Okanagan Valley’s mayors gathered yesterday at the UnH20 Gardens to talk water conservation. Following a difficult year of flood, record-breaking temperatures, and as talk turns to the possibility of another drought this year, there was a strong commitment to participate in the Okanagan Basin Water Board’s annual WaterWise program.
“It can be hard to focus on being WaterWise and water conservation when there’s flooding, but it’s a priority for all of our communities to use water wisely,” said Armstrong Mayor Chris Pieper. “Look at last year. Flooding was quickly followed by fire and drought. Water is a valuable resource and we can’t take it for granted. We have to respect it.”
Pieper was joined by Vernon Mayor Akbal Mund, West Kelowna Mayor Doug Findlater, and Peachland Mayor Cindy Fortin, as well as Deputy Mayor Blair Ireland of Lake Country, Deputy Mayor for Kelowna and OBWB Chair Tracy Gray, Deputy Mayor Janet Peake of Summerland and Deputy Mayor Mike Campol of Osoyoos. The mayors pledged to Make Water Work this summer more effectively and efficiently and challenged their residents to go to the Make Water Work website and pledge to do the same.
By pledging, residents are entered to win $500 WaterWise yard prizes, including plant material from the Make Water Work Plant Collection, WaterWise irrigation or drought-tolerant turf. And, the community with the most pledges per capita will be crowned Make Water Work Champions.
“We’re very proud to be two-time winners of the Make Water Work Championship, first in 2015 and then again in 2017,” Pieper added, challenging his fellow mayors to try and take the title. “We look forward to retaining the title in 2018!”
After taking their own pledges and issuing their challenges, the mayors were given a brief lesson on low-water landscaping by Okanagan Xeriscape Association (OXA) Executive Director Gwen Steele. They were provided with gardening gloves, good soil, hand shovels, plants from the MWW Plant Collection, watering cans, and invited to work in the UnH20 garden and show what they learned.

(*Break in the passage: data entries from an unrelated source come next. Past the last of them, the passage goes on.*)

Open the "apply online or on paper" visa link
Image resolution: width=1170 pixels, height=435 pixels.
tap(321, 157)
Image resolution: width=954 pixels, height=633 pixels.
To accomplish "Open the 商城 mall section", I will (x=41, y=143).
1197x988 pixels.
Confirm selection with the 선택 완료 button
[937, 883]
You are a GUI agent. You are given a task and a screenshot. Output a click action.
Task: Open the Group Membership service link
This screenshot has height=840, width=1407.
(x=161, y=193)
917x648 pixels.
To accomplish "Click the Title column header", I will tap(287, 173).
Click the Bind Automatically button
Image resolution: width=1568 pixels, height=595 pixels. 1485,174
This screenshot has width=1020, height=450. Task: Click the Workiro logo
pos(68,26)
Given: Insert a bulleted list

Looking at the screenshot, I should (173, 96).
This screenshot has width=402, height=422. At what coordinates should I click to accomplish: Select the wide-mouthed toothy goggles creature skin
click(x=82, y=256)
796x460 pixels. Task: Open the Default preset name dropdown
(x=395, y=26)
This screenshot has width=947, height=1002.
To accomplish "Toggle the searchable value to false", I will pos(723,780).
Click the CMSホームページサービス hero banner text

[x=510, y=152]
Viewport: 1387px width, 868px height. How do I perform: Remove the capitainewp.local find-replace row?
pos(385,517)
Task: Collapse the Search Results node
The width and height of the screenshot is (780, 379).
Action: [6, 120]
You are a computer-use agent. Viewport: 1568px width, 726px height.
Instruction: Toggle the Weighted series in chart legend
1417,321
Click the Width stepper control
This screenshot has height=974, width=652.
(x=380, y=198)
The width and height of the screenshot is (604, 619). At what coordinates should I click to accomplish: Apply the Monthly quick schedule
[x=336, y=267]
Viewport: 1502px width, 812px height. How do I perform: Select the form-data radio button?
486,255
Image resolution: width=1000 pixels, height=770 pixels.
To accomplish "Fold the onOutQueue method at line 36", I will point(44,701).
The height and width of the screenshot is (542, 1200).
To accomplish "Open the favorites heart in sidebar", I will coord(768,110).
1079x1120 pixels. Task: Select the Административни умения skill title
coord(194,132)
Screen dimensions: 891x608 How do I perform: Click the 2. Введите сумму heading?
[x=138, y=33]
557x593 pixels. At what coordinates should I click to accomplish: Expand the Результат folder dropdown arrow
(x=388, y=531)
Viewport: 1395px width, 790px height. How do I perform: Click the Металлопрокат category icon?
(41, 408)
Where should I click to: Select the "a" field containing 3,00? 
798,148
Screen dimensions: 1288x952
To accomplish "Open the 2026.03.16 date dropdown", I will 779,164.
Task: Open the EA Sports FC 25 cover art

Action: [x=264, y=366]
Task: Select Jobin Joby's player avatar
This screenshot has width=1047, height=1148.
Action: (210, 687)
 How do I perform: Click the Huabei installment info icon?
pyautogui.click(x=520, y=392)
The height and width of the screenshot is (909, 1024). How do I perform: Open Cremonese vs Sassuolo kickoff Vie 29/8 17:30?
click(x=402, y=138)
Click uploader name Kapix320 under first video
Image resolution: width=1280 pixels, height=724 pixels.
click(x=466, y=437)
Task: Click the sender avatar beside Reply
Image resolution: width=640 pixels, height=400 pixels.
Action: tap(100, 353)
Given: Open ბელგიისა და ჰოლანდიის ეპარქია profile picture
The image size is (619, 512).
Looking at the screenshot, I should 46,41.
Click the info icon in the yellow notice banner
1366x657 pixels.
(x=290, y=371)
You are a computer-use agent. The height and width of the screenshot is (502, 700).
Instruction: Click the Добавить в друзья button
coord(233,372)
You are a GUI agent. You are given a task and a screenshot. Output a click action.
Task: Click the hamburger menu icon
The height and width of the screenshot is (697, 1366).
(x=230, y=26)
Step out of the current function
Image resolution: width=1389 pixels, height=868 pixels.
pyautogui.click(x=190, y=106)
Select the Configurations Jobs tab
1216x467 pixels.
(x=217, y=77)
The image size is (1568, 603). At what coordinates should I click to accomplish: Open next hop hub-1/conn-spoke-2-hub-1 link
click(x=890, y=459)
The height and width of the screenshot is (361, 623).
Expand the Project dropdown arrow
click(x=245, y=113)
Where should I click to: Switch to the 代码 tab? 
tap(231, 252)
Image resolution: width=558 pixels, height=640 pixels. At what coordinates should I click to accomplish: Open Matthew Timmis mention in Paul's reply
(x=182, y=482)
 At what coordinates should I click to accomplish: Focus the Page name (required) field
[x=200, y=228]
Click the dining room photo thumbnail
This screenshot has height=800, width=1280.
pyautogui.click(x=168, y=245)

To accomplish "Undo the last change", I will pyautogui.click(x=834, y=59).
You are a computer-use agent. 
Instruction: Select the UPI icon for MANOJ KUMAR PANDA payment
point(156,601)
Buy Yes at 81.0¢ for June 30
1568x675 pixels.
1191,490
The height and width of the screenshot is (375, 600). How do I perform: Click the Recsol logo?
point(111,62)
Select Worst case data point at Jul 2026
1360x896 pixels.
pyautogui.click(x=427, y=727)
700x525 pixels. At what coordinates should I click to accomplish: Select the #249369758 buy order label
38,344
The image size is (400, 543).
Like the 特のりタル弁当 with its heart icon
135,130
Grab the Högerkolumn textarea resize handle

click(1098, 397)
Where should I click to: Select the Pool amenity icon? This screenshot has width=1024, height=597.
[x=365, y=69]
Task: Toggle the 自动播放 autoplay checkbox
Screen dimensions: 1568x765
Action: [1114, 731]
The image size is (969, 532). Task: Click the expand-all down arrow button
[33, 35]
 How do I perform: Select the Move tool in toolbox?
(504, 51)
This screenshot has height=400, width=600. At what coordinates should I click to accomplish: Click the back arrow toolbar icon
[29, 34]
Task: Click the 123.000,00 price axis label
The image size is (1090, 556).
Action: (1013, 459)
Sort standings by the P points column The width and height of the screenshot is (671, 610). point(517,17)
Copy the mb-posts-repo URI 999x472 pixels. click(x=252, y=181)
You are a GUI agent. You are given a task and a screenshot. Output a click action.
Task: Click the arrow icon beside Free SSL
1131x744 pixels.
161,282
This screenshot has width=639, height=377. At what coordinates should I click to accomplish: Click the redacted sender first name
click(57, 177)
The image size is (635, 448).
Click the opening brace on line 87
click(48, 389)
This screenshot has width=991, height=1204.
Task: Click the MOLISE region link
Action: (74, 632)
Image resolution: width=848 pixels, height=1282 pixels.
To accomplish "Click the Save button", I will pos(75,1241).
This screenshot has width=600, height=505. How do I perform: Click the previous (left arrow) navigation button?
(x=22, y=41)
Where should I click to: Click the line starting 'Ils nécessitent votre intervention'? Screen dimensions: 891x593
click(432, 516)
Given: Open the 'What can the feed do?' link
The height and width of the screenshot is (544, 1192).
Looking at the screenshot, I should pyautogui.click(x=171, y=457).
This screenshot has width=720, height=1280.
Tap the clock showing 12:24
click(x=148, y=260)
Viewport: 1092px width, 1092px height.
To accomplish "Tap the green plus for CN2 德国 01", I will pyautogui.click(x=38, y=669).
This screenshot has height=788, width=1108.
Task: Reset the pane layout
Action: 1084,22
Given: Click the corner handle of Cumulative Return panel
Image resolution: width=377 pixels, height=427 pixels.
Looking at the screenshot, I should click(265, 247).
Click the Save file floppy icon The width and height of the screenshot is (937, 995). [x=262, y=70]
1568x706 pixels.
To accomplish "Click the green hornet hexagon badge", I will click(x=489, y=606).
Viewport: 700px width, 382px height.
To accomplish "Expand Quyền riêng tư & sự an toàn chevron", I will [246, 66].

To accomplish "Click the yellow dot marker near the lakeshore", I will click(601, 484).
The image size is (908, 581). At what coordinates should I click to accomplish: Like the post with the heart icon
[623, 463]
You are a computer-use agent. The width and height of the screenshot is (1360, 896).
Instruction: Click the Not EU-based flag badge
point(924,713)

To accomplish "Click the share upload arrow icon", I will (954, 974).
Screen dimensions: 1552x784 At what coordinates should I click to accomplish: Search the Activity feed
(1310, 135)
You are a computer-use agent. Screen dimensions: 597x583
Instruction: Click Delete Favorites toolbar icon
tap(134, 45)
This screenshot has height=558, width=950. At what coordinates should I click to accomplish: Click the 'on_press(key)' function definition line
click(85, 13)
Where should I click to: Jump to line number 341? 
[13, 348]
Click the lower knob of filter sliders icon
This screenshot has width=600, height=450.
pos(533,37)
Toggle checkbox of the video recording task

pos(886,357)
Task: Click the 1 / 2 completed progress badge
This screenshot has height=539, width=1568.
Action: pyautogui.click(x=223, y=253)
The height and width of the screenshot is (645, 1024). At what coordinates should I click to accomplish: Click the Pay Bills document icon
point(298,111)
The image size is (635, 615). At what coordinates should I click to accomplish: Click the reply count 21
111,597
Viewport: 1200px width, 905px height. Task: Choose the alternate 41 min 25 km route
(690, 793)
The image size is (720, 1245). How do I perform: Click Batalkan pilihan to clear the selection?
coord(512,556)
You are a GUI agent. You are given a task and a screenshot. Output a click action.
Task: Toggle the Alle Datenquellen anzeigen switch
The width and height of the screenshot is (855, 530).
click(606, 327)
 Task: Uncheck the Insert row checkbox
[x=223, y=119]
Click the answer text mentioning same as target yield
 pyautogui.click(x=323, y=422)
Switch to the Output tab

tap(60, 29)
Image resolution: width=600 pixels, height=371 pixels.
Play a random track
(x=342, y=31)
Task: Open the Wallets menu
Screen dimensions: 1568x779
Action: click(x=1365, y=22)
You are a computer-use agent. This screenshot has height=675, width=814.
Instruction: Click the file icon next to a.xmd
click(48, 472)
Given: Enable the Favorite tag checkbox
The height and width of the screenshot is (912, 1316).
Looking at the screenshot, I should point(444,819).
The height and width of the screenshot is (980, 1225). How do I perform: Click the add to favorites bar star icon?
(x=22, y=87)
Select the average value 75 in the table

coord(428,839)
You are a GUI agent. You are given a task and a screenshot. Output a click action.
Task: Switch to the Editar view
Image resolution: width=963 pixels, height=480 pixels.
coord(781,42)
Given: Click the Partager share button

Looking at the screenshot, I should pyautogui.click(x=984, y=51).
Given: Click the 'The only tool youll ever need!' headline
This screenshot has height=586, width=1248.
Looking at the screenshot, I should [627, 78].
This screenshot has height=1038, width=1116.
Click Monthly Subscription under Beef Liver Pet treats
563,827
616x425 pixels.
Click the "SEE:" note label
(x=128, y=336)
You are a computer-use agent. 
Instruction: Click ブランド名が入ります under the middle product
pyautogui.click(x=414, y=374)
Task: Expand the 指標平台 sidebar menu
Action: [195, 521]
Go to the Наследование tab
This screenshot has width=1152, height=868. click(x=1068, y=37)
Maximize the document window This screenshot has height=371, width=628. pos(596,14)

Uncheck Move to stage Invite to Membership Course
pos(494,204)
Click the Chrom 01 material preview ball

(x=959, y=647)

“We’re having fun, but there’s also a serious message,” said OBWB communications director Corinne Jackson.
Now in its 8th year, the MWW program promotes tips and tools to help residents do their part to conserve water. One way to do this, and especially relevant at this time of year, is to prepare yards to slow, spread and sink water on site as a conservation method, as well as to reduce stormwater runoff and protect water quality. The ‘Slow it. Spread it. Sink it! – Okanagan Homeowners Guide’ has been especially popular, as has the MWW Plant Collection, Jackson said.
“Make Water Work is a great way to get people excited about making changes in their yards to be more WaterWise,” Steele agreed, noting the plant collection was developed in partnership between OBWB’s Okanagan WaterWise, OXA and Bylands Nurseries to include commonly known, readily available WaterWise plant choices. It features 54 plants including perennials, grasses and shrubs, hedging and trees.
“It’s a jumping off point for people who are interested in starting a WaterWise garden,” added Steele, noting that the plants were selected from a much wider database available on the OXA website.